TASK BRIEF:
Each line of the data that includes "window" must be copied.

[Stored items]
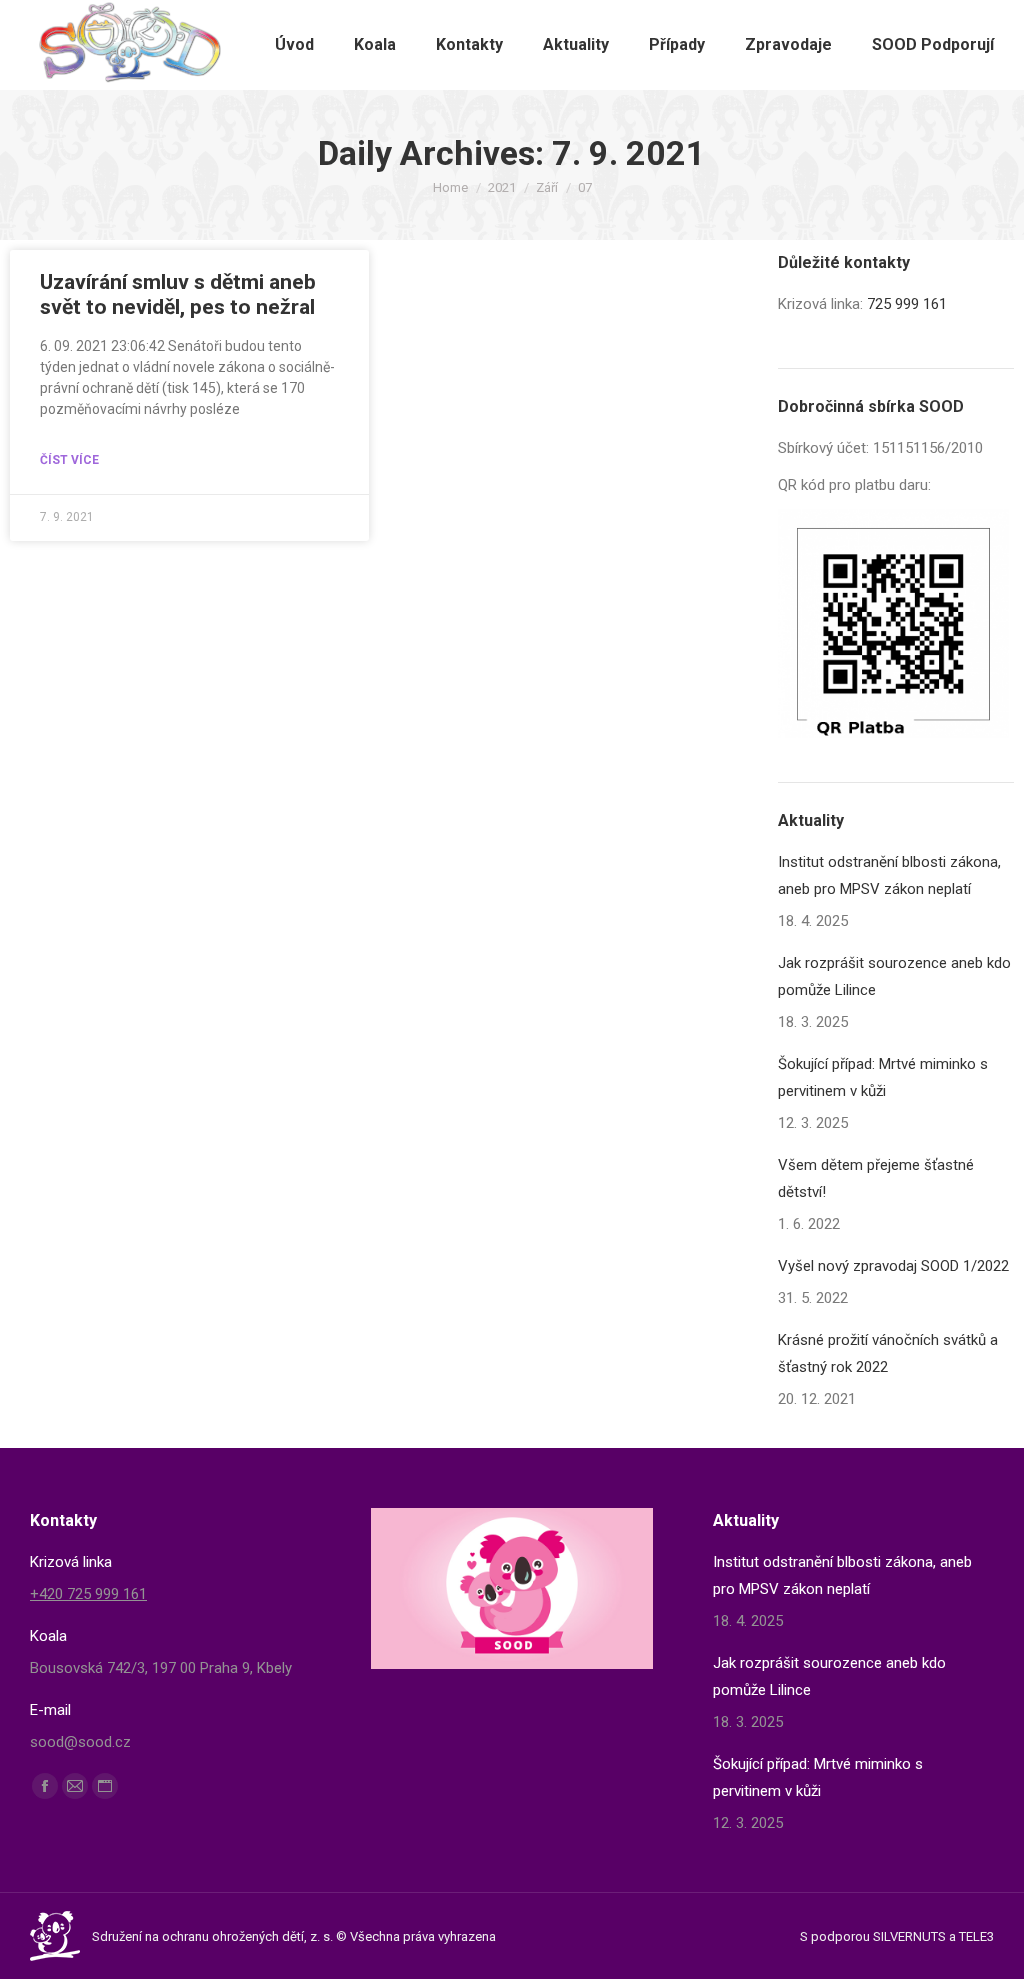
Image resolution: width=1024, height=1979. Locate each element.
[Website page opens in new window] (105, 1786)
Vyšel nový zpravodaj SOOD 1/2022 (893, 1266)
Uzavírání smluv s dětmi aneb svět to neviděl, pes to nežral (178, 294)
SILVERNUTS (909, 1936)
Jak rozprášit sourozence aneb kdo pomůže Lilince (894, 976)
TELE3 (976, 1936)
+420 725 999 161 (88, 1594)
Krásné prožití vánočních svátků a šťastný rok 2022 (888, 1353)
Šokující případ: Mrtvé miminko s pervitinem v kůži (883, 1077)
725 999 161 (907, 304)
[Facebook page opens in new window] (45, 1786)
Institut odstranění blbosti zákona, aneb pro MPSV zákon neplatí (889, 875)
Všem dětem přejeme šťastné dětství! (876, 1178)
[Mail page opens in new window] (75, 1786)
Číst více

RESPONSE FOR THIS EXERCISE:
[Website page opens in new window] (105, 1786)
[Facebook page opens in new window] (45, 1786)
[Mail page opens in new window] (75, 1786)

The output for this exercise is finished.